Because very few people could read, they learned the philosophy and meaning through pictures and learned the stories and lessons from these puppets. They still use them today to understand certain principles, because life changes over time but the importance of love and peace and harmony doesn't.

Each one takes about 1 week to make, they're made from a sheet of leather with nails tapped holes in the for the design, there are 25 different shaped nails to make the holes, after this they are painted different colours.








There are 350 puppets in the collection and each one is different and has a individual meaning or what they represent. They have a long nose to show curiosity, long arms for generosity, short legs to be grounded and humble, the "human" puppets have their heads bowed as a sign of respect and a crown on their head, the "spirit" puppets have more of a layered crown. The body is in 3 parts, the bottom is to represent the 4 made earthly elements, fire, water, air and wind. each one is very important, The middle part is about the heart and the top part for the mind. Some puppets embody love, others wisdom, creativity, or education, for some examples.
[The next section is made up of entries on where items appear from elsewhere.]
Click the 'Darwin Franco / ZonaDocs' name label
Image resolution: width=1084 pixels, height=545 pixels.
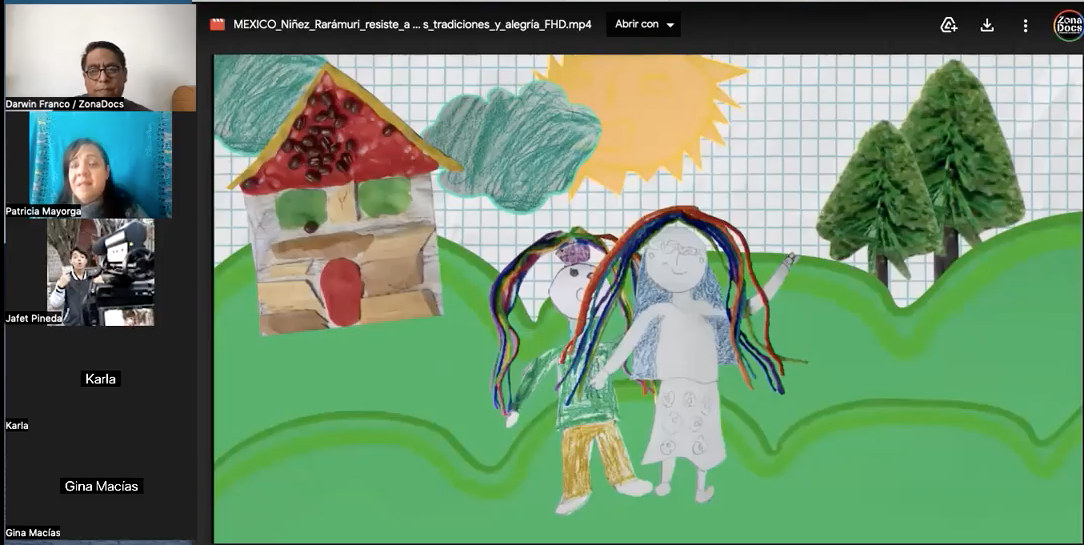point(65,104)
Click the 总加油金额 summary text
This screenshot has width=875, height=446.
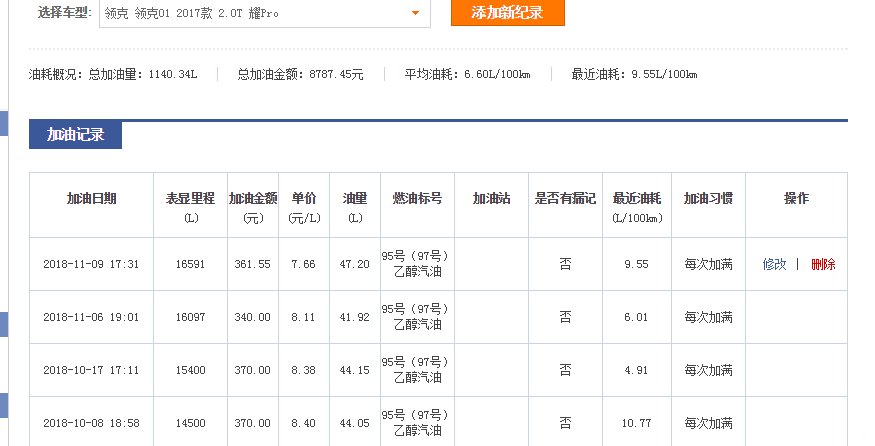300,74
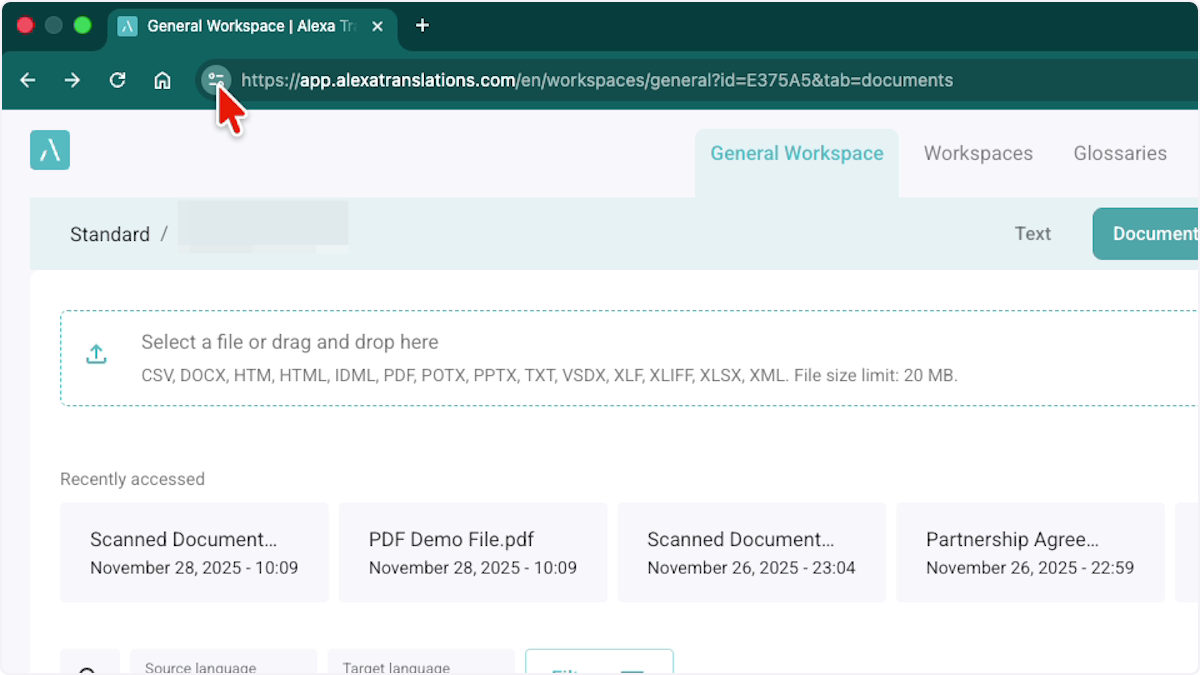
Task: Switch to Text translation mode
Action: point(1032,234)
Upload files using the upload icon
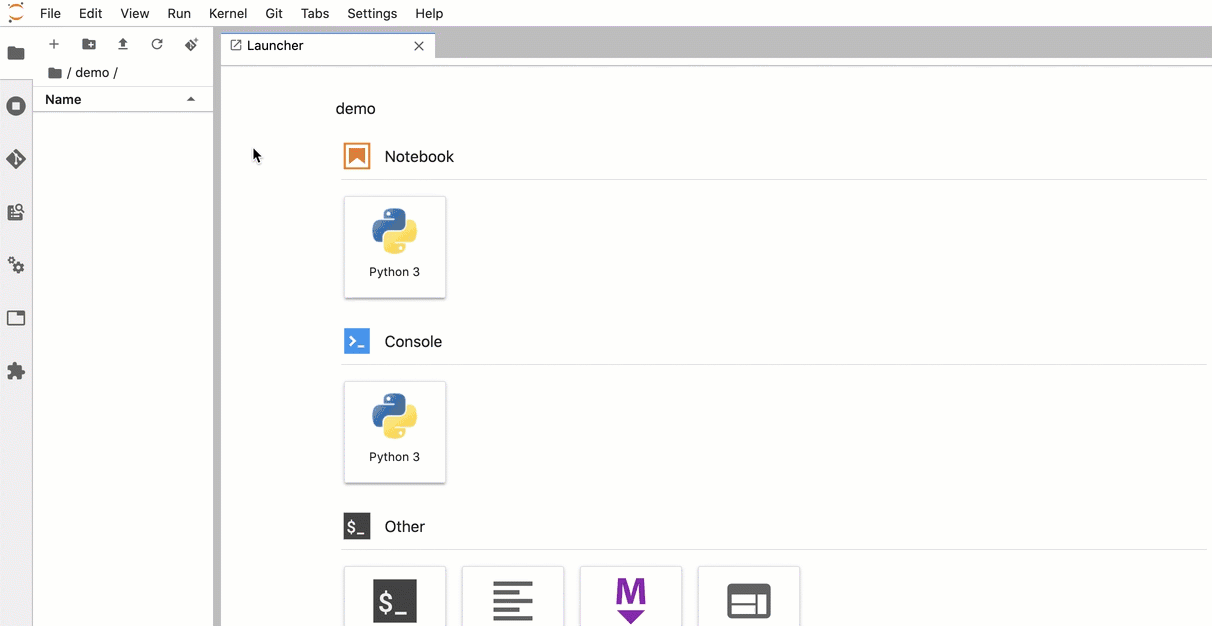 (122, 44)
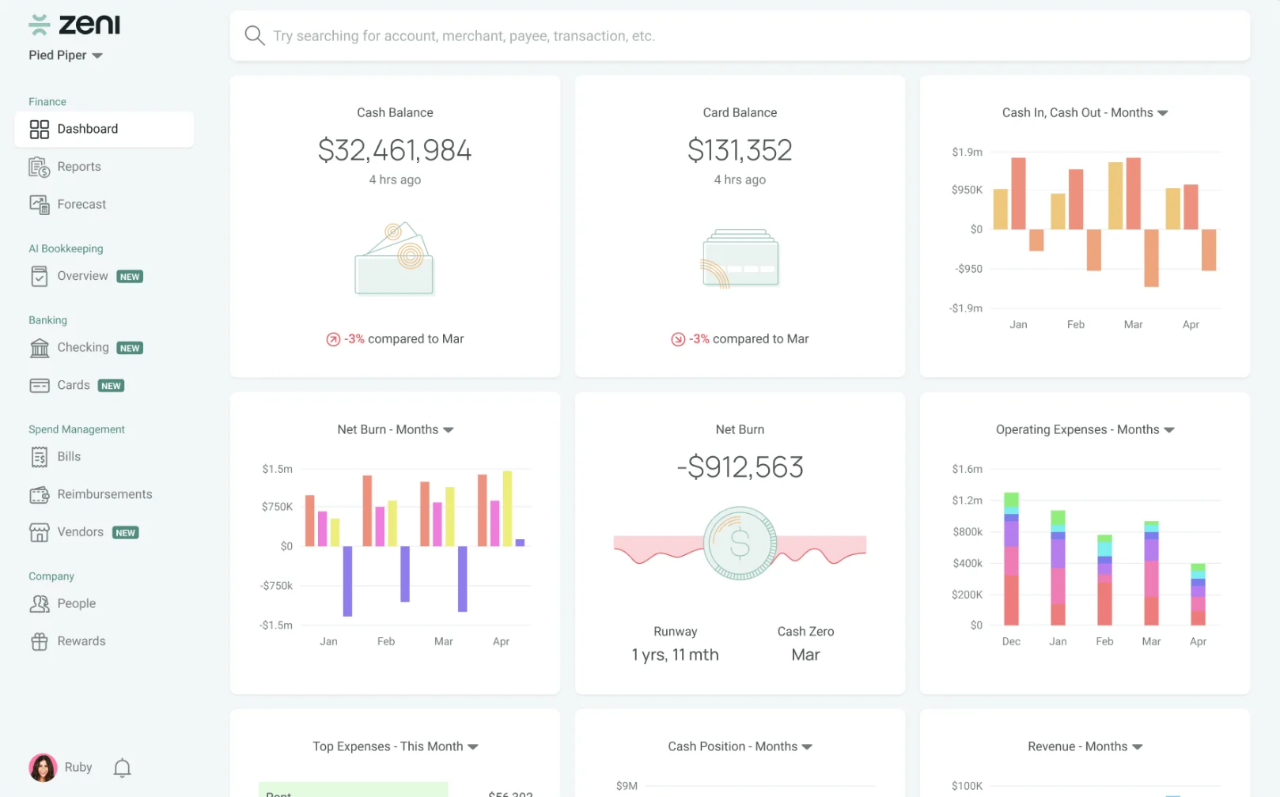Open the Reports icon in sidebar
Image resolution: width=1280 pixels, height=797 pixels.
coord(39,167)
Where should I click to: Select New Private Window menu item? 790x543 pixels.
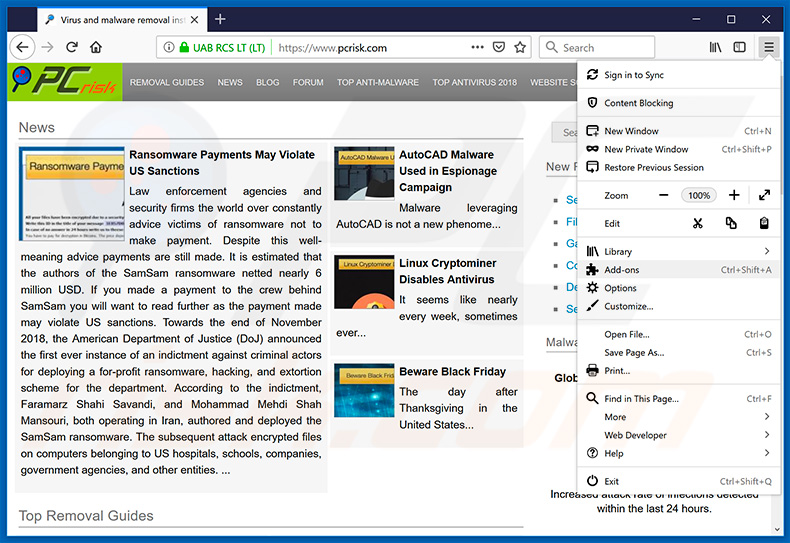tap(646, 149)
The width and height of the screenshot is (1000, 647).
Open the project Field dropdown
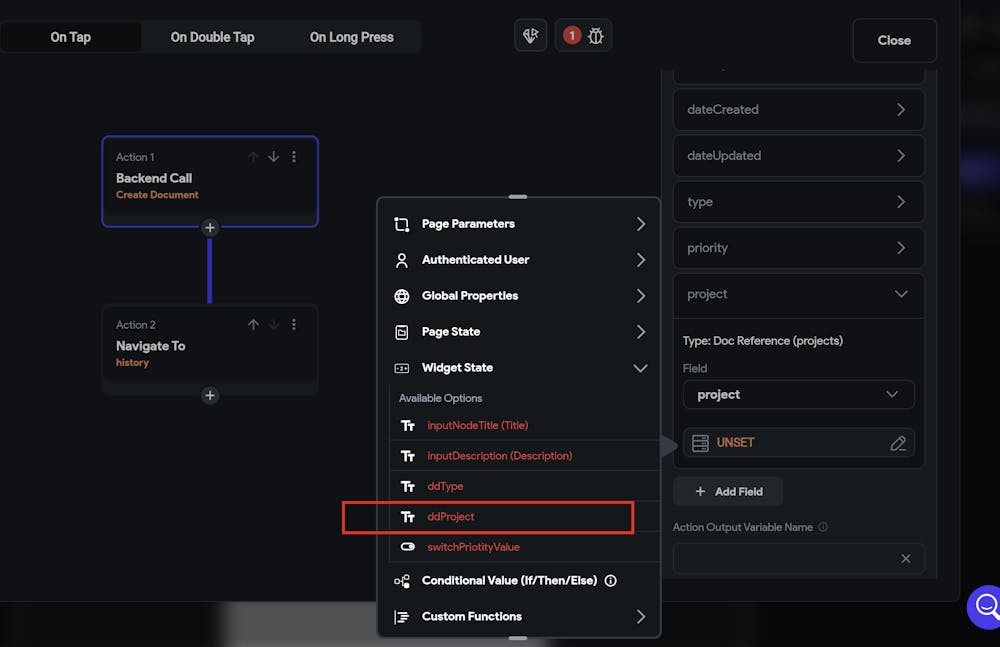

The guy who owns the puppet making workshop told me that he makes puppets to continue family tradition (that was very important to him) however his true passion is coffee. He took me to his coffee shop and gave me a cup of the best coffee I have ever tasted and I will be amazed if I ever taste anything so good again... but you will be shocked about what makes it taste so good because its a very surprising process!




There are 2 types of coffee plants that grow here, the arabica and the robusta. From here they can pick the coffee beans...or for the best tasting coffee there's another way...


This animal is a Lupak, otherwise called a mongoose. They're wild animals and they know how to pick the absolute best coffee beans, and they eat them, due to their fast metabolism the enzymes in their stomach ferment the coffee beans and then they poop them out again... can you guess what comes next? Yes the pooped coffee beans are collected, shelled, roasted, ground and brewed into the best cup of coffee you will ever taste! Don't believe me? Come and try for yourself!


I sat for a while drinking this coffee and having a lovely conversation with the barista, He talked more about Indonesian culture and lifestyle, we agreed that the west has so much to learn from how the Indonesians live their lives. Indonesians are always smiling, not because they have what they want but because they have peace and harmony, with each other, and with themselves, and they understand how much more valuable that is!